A single-domain antibody (sdAb), also known as a Nanobody, is an antibody fragment consisting of a single monomeric variable antibody domain. Like a whole antibody, it is able to bind selectively to a specific antigen.

A nanobody is a small, powerful fragment of an antibody that comes from animals like camels, alpacas, and llamas. Unlike conventional antibodies (which are Y-shaped proteins with two heavy and two light chains), nanobodies are just a single domain the smallest functional part of an antibody that still binds to its target.

Nanobodies are naturally produced by camelids (like llamas and alpacas). These animals have unique antibodies that lack light chains. Scientists extract blood samples, isolate the antibody genes, and use genetic engineering to produce nanobodies in bacteria or yeast.

Steps:

1. Immunize a camelid with a target protein.
2. Collect blood and isolate B cells that produce heavy-chain-only antibodies.
3. Extract and clone the gene for the variable domain (VHH).
4. Express the VHH gene in microbial systems.
5. Purify and test the nanobody.

Because they are small (about 15 kDa) and stable, nanobodies can be produced easily and cheaply in large quantities.

Because nanobodies have special features that make them better than regular antibodies in some cases, researchers are actively exploring their use in diagnostics. Figure 2 shows the different ways nanobodies can be used, the types of tests they work with, and where they might be applied.
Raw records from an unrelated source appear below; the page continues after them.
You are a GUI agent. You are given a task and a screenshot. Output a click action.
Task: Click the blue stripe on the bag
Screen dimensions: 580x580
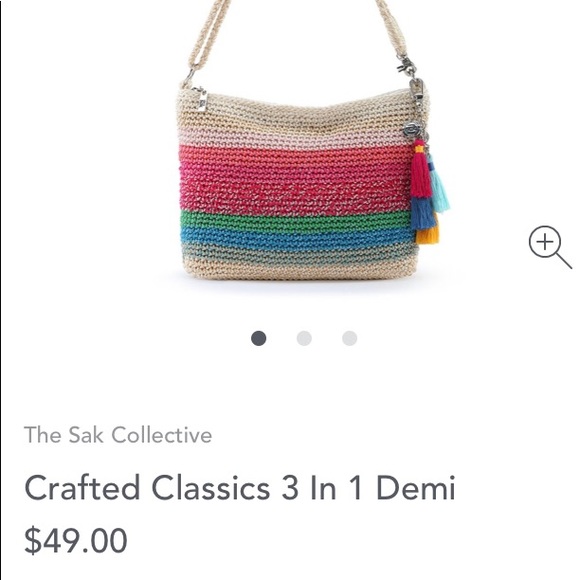[296, 237]
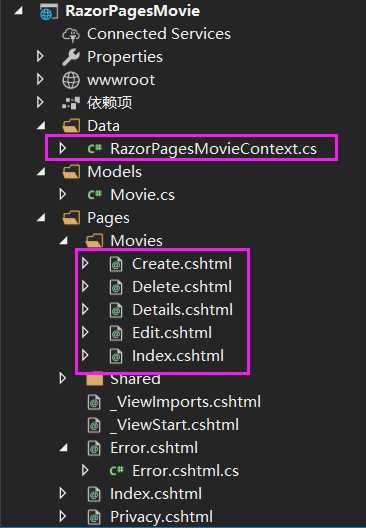The height and width of the screenshot is (528, 366).
Task: Select the RazorPagesMovieContext.cs file
Action: (213, 148)
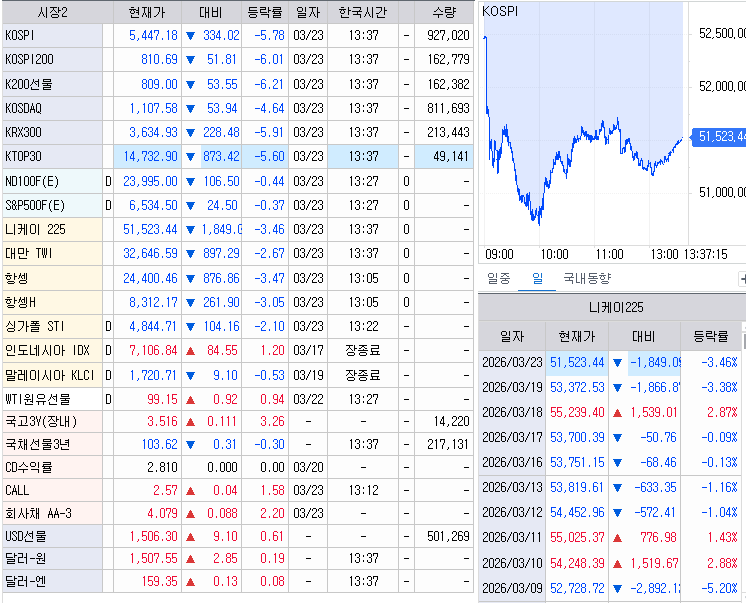Click the down arrow in the KOSPI row
The image size is (746, 603).
(x=190, y=35)
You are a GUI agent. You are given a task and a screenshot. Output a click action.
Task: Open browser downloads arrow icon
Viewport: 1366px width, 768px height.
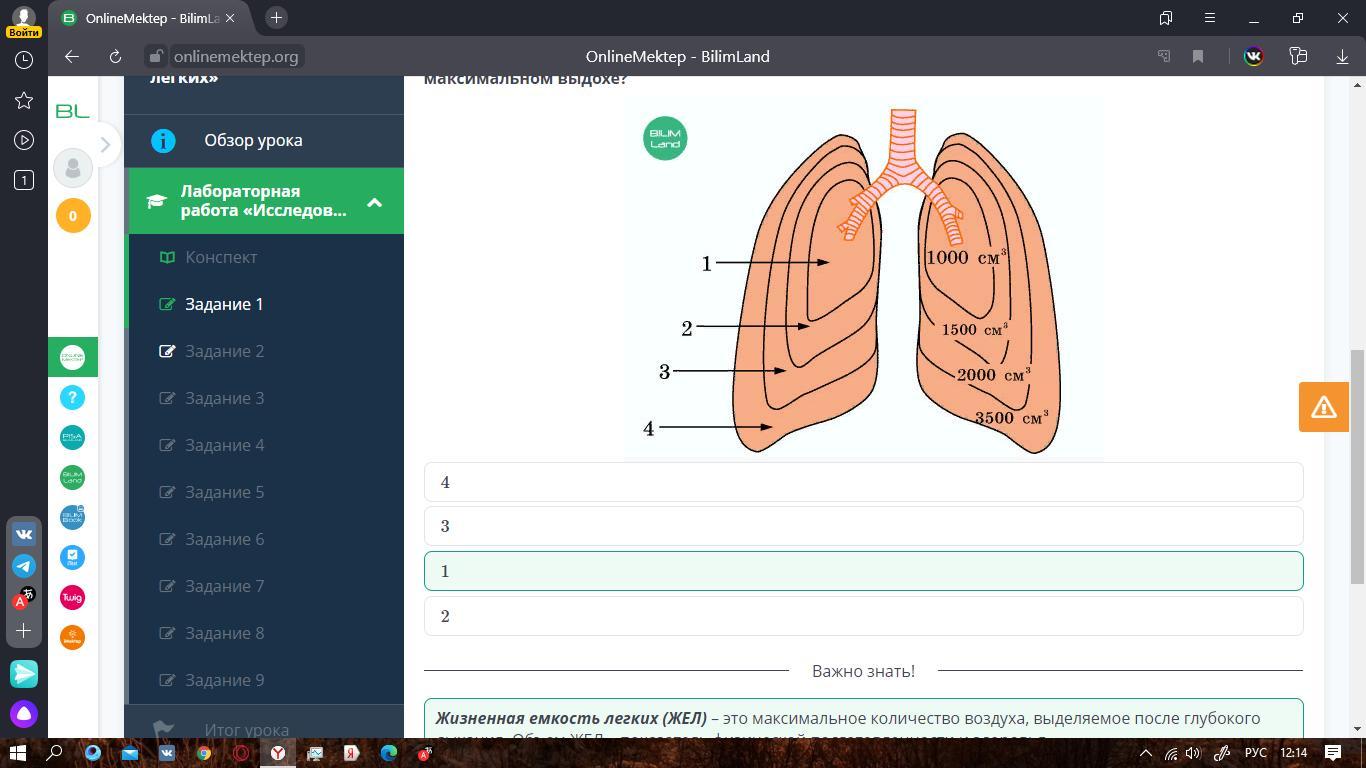pos(1342,57)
Nanobodies are not only useful in research and diagnostics they also show great potential in therapeutic applications. Thanks to their small size, high stability, and strong binding to specific targets, nanobodies can be used in various ways to help treat diseases at the research and development level.

1.Targeting Disease Proteins

Nanobodies can block or bind to specific proteins involved in diseases, such as inflammatory molecules or tumor markers.

2.Drug Delivery

Because they can reach places regular antibodies can't, nanobodies are being tested to carry drugs directly to specific cells, such as cancer cells.

3.Crossing the Blood-Brain Barrier

Some nanobodies are small enough to pass into the brain, making them candidates for treating brain-related conditions in preclinical studies.

4.Neutralizing Toxins or Viruses

Nanobodies have been designed in labs to bind and block harmful viruses or bacterial toxins.

5.Immune System Modulation

Researchers are exploring nanobodies that can adjust the immune response—for example, turning it off in autoimmune conditions or boosting it to fight infections.

Although many nanobody-based therapies are still in development or testing, their unique advantages make them a promising tool for the future of targeted treatment.